Book Review: With All Your Heart (A. Craig Troxel)

And he said to him, “You shall love the Lord your God with all your heart and with all your soul and with all your mind. This is the great and first commandment. And a second is like it: You shall love your neighbor as yourself. On these two commandments depend all the Law and the Prophets.” (Matthew 22:37–40)

These verses are familiar to us, but that doesn’t make them easy to follow. We’ve all failed to love God with all our heart and soul and mind. Our sin is always going to keep us from obeying God’s commands perfectly, but we’re also hindered by not fully understanding what this means.

That’s what A. Craig Troxel addresses in his new book, With All Your Heart: Orienting Your Mind, Desires, and Will toward Christ. He writes of the Great Commandment: “If this is as important as he says it is— and it is beyond what we could ever imagine— then we need clarity about what he meant, so that we will have greater clarity in how to obey.”
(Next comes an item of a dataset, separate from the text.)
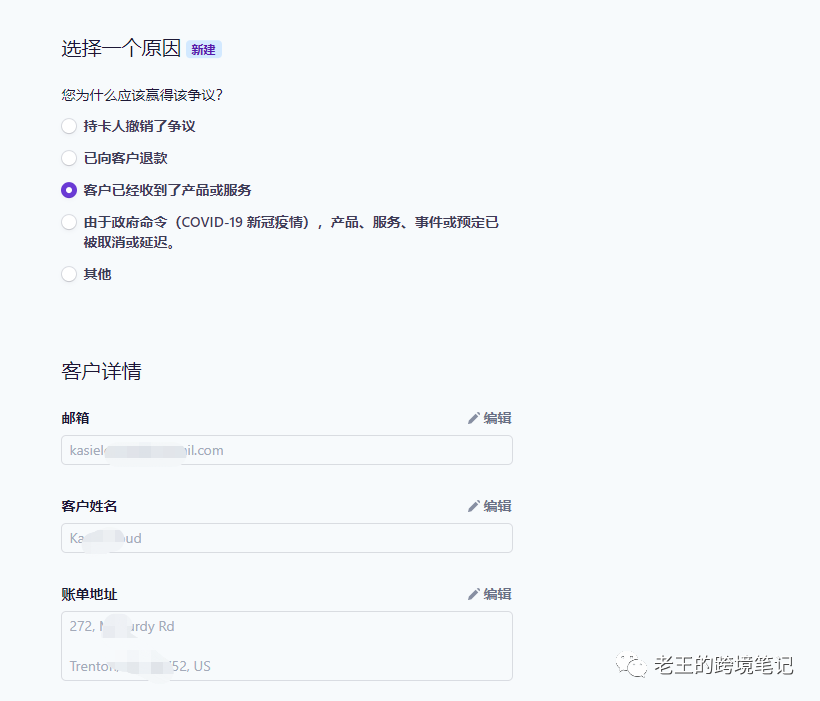The image size is (820, 701).
Task: Click the 老王的跨境笔记 watermark text
Action: pyautogui.click(x=723, y=664)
Troxel structures his book around three aspects of what “heart” means in the Bible: our thoughts, desires, and will. He shows how the threefold office of Jesus (prophet, priest, and king) gives us the grace we need when we stray in these areas. The book concludes with a section on keeping the heart. Troxel explores how we should bend every aspect of our heart towards God—or, more accurately, how God is the one doing the shaping.
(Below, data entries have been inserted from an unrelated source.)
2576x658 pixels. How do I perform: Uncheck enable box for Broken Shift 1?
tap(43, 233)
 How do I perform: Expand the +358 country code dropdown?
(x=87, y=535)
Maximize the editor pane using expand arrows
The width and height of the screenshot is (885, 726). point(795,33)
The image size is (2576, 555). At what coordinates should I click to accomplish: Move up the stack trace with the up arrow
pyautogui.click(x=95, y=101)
As you read this book, you’ll discover how often and earnestly the Bible addresses the issue of our hearts. Troxel proves the primacy of the heart: “It’s the helm of the ship.” Seeing how important it is that our hearts are oriented rightly towards God, I’m surprised at how little attention this theme receives among Christian books today.

It hasn’t always been this way. Troxel has clearly been deeply influenced by reading the Puritans. He admits this himself in the introduction:

This threefold scheme of the heart (mind, desires, will) that provides the structure to this book is by no means original. It is the lifeblood of Puritan theology. The Puritans understood, perhaps better than most, the importance of aiming for the heart.

The whole theme of our affections is Puritan through and through. Familiar Puritan names pepper the footnotes, including Richard Sibbes, whose influence permeates Troxel’s writing, both in his subject matter and the way he emphasises the gentleness of Jesus.

So Troxel skilfully builds on the work that great writers have done before him. I’m not surprised that the first two glowing reviews on the endorsements page are from fellow Puritan-lovers Sinclair Ferguson and Joel Beeke. They recognise, as I do, what an important resource this is for the church. As much as I advocate that everyone reads the Puritans themselves, perhaps this book is a more accessible step for those who are intimidated by the thought.

Another thing I loved about this book is that it majors on Scripture and grace. The text is constantly dotted with Bible references which help us trust Troxel’s words. The length of the index proves just how saturated this book is with Scripture. I read the Kindle version, and a full half of the page count was taken up by the index. Troxel isn’t grabbing for worldly wisdom or trying to convince us of his own ideas—rather, he is opening up the riches of the Bible for us to marvel at. And most of all, he wants us to see the grace of God towards us in Jesus Christ.

Lest we think after reading this book that we need to go and fix our own hearts, Troxel is clear about where the power comes from: “You seek to love Christ faithfully with all your heart’s knowing, desiring, and choosing. But your deeper confidence is in Christ’s love for you and his keeping, preserving, and protecting you.” Our justification was a gift from God, and so is our sanctification. We must rely on the Father, Son, and Spirit to change us, even while we do the work of assessing and training our hearts. I came away from this book with a deeper affection for God—only he is worthy of having my whole heart.

Crossway provided me with a complimentary copy of this book through the Blog Review Program. I’m under no obligation to post a positive review.